(Collected data entries)
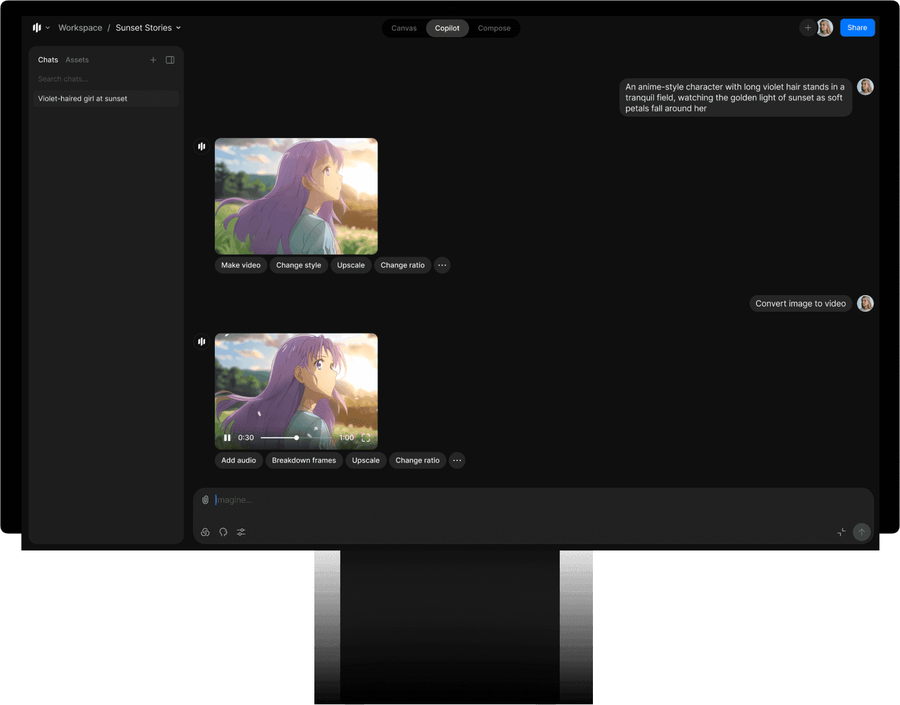Click the more options ellipsis under the video
900x705 pixels.
point(457,460)
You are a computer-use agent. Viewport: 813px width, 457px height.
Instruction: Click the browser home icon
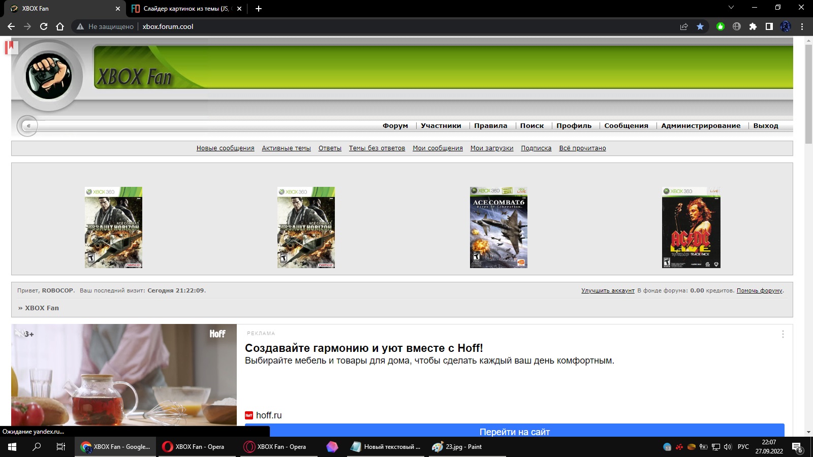click(x=60, y=26)
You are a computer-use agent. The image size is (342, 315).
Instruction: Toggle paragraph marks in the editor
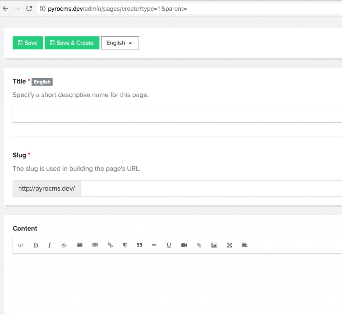coord(125,245)
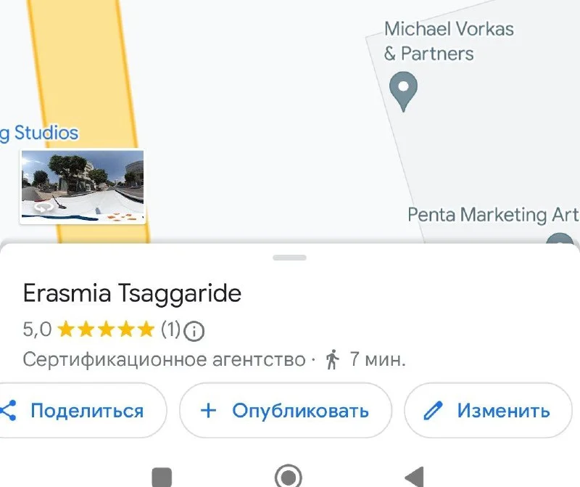Image resolution: width=580 pixels, height=487 pixels.
Task: Tap the walking figure 7 мин. icon
Action: tap(332, 359)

:: WORK ITEM ::
Please retype the lines from the one that contains "Instruction: Toggle paragraph" to the final line of the records, both included, exactly as written and without any pictures.

:: SOLUTION TO THIS TASK ::
Instruction: Toggle paragraph marks in the editor
coord(125,245)
Image resolution: width=580 pixels, height=487 pixels.
Task: Tap the walking figure 7 мин. icon
Action: tap(332, 359)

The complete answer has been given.